**Given records**
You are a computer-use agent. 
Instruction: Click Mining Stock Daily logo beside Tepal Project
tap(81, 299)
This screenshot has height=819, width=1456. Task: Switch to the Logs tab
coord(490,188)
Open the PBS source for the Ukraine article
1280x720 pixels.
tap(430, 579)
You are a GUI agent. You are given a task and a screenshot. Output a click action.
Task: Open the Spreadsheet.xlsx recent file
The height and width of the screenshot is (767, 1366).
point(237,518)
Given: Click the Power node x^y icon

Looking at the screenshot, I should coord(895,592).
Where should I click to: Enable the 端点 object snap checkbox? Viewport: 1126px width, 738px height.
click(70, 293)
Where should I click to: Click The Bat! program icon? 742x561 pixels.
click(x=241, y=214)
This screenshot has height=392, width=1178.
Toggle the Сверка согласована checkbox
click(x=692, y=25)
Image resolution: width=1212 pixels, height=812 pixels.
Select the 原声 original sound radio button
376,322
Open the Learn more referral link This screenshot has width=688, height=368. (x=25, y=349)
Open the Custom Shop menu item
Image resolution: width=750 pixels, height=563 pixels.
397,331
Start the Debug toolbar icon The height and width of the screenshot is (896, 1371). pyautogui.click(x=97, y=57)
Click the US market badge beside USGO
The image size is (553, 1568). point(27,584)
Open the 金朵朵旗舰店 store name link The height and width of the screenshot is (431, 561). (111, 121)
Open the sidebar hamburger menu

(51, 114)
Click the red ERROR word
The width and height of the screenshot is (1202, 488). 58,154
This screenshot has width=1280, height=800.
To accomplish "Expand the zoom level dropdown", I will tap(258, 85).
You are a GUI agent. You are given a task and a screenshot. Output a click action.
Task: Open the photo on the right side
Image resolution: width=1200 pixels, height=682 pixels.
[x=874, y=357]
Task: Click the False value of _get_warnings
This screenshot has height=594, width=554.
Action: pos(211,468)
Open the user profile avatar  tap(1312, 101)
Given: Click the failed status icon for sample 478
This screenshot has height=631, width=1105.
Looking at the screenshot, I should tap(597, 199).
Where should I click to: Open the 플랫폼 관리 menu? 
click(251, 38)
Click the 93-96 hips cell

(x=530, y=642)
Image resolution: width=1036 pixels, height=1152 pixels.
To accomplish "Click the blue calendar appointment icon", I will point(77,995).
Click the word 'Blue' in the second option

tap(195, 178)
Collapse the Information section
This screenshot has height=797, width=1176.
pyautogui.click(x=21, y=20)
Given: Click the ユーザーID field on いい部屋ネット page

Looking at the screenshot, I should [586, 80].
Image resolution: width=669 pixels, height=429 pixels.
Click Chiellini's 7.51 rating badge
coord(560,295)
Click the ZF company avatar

**To do**
Copy out the entries above exactly as given, starting at the top and ending with the line containing "Task: Open the Spreadsheet.xlsx recent file"; include both and nothing more.

**Written response**
You are a computer-use agent. 
Instruction: Click Mining Stock Daily logo beside Tepal Project
tap(81, 299)
This screenshot has height=819, width=1456. Task: Switch to the Logs tab
coord(490,188)
Open the PBS source for the Ukraine article
1280x720 pixels.
tap(430, 579)
You are a GUI agent. You are given a task and a screenshot. Output a click action.
Task: Open the Spreadsheet.xlsx recent file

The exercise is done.